First, it uncovers the universality of sin. Sin can no longer be seen as just a bad decision Adam and Eve made. Rather, it has universally spread to everyone. It effects the entire community, as seen with the first family. Not only does it effect everyone, but it effects everything. In Genesis 3, God mentions the effects that Adam's fall has on our relation with nature. In Genesis 4, He highlights it again stating, "Now you are under a curse and driven from the ground......When you work the ground, it will no longer yield its crops for you" (Genesis 4:11-12). As seen with the first family, sin effects everyone and everything.
This story also uncovers the depth of the sin problem. Think about it. Cain straight up murders his younger brother. Worse, it was premeditated. He led Abel out to the field for the specific purpose of homocide. Even before that, we sin the depth of Cain's wicked heart in his sacrifice to God. We know that Cain's offering was not accepted by God. The text doesn't exactly say why, but it is most likely that it had to do with his heart. Cain did not offer his sacrifice in the right spirit. He held something back. He wanted something of what God rightly deserved (hmmm sounds a lot like his dad). Plunging further into sin, Cain has the audacity to lie directly to God about his actions. There are many other places in this story where the widespread problem of sin is seen. Another quick example, when Eve gives birth to Cain, she responds by saying, "I have gotten a man with the help of the Lord." Now, this doesn't seem so bad. But, the language used here signifies that Eve is implying that she played an equal part in bringing forth her son. In essence, she is saying that she created a man......with God's help. She wants a 50/50 split on credit for this one.

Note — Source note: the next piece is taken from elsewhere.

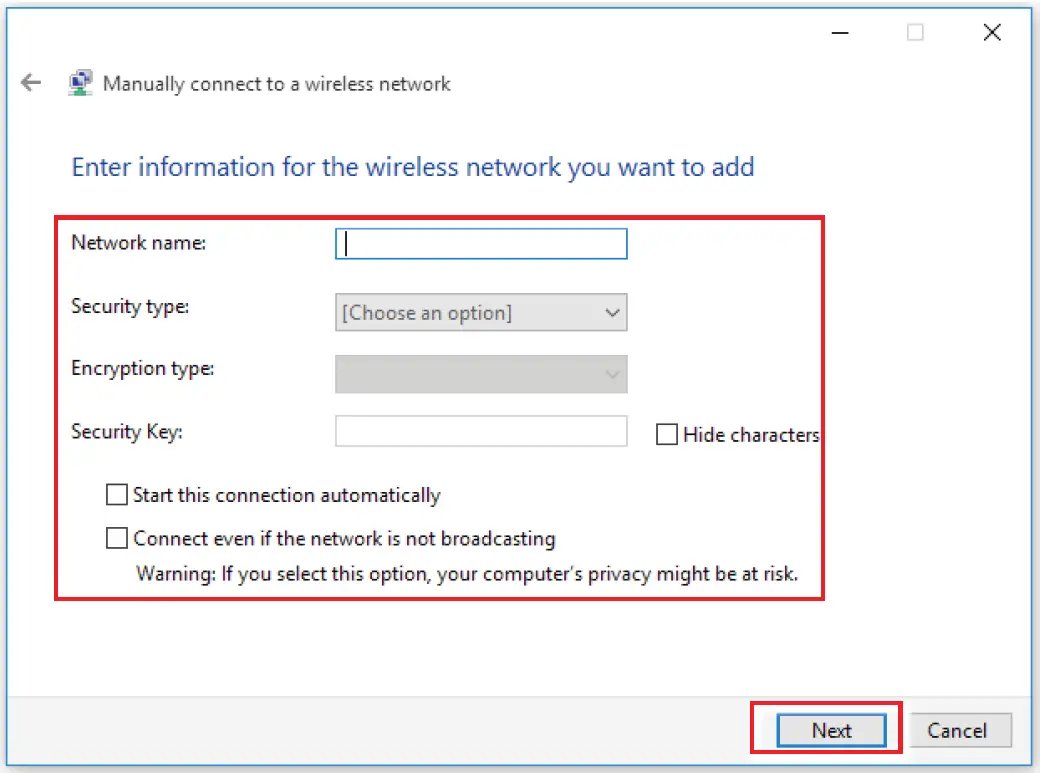Click the Encryption type label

Moving on, What does this story tell the Israelites? Why would Moses want the Israelites to know the true universality and depth of sin. I think because he wanted the exodus community to know that true religion must be redemptive. They are all effected by the curse. They are all sinful. Because of this, they need redemption, a redemption that only comes from God. The only response to this depth of sin is trusting in their Creator and the covenant He has made with them.
After Cain's disregarded sacrifice, God challenges Cain to not let sin master him. That didn't go so well. But, Moses is telling this story that Israel might not let sin master it. They are all sinners, yes. Letting sin master them would be them turning from God. However, mastering sin would look like them trusting in God and His covenant. Moses is urging the Israelites to recognize their sin, and to trust in God.
Despite all the disobedience, God remains faithful to His purpose and His people. When Cain cries out that his punishment is too much for him to bear, God mercifully puts a mark of protection on Cain's life. Also, as we'll see in next post, God graciously provides Adam and Eve with another son to replace Abel. If anything, this story shows God's relentless pursuit of sinners. His desire is not for us to perish, but to live in our intended purpose, which is fellowship with Him. He desires for us to know Him and to turn to Him. Despite our disobedience, God is faithful.